May 19, 2012

  • I’m Just A Piece Of Meat….to women!

    EYE CANDY

        Many of you have wondered, I am sure, what it’s like to be a sex symbol at my age. Well, it’s damn stressful and at times a curse! Anytime I go out in public I’m inundated with covert stares and lascivious innuendos! Imagine, if you can…..going to the grocery store and while I’m leaning over the rhubarb display, there will be discreet eyes watching my every twist and strain. Female raptors drooling while I squeeze and inhale the pungent aroma of firm Peruvian tomatoes.

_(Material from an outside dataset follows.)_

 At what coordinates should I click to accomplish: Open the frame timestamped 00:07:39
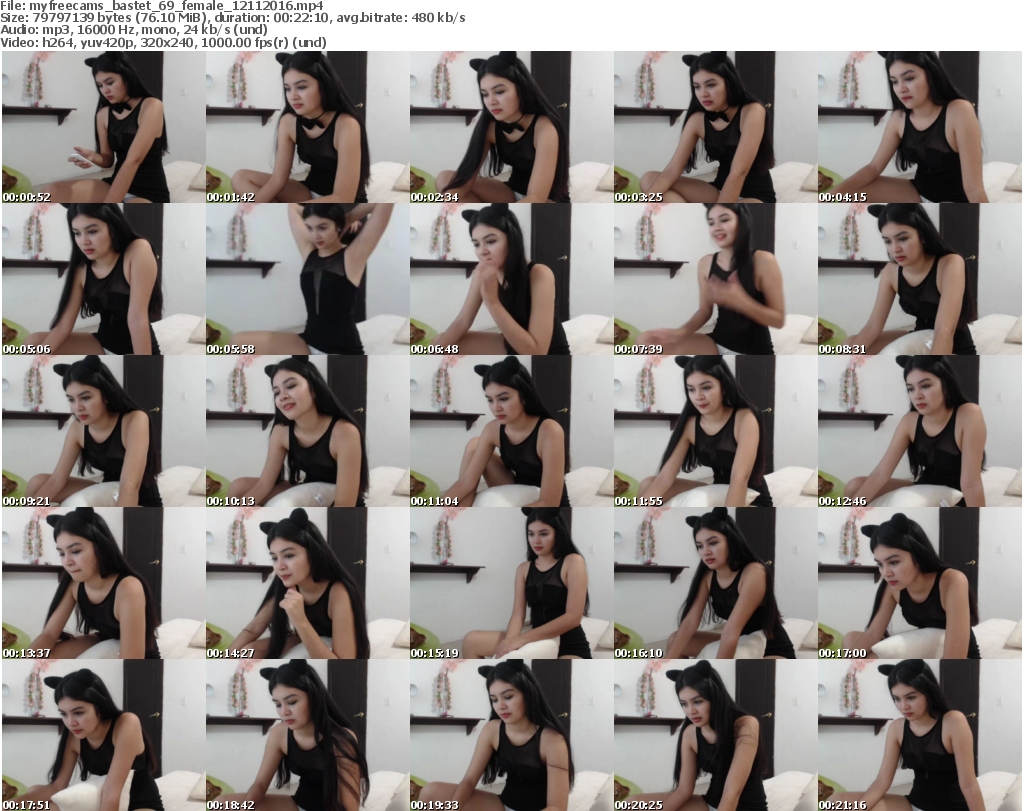coord(715,279)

        As I shop down the ‘adult diaper’ aisle I know there are those behind me admiring my ample buttocks and praying I might initiate a precision “wedgy” adjustment. But, I know they are there, watching with panting breaths and I deny them the event.

        I put in an order for sliced salami with the deli clerk and she coolly checks me over and then asks if I would like my salami soft or hard. I tell her to make it hard salami and she swoons and drops the loaf into the cream cheese and lox.

        Later in the meat department I’m surrounded by raspy voiced whispers about prime choice and comments like “I’d love to grill that!” Degrading.

        Finally, I finish my shopping and check out with my few items. The cashier asks if I want paper or plastic and I say I don’t care and then she advises the use of plastic for protection. The young college girl doing the bagging asks if I want her to take it out for me and that she would be happy to. I’m indignant and tell her if anybody’s going to take it out it’ll be me! She then replies by saying, if you’re worried about the tip, don’t….the manager won’t allow us to touch them.

        I quickly grab my few groceries and leave the store. Outside, as I’m standing on the curb, a “Goth” girl with a skull tattoo on her forehead asks if I need any help with my bag. I hasten to my car and quickly dump my groceries in the backseat. I am emotionally depleted. On the ride home, I pull into a Burger King drive thru and before I can order, the young lady on the other side of the speaker asks, “A Whooper in a fresh bun would be nice today.”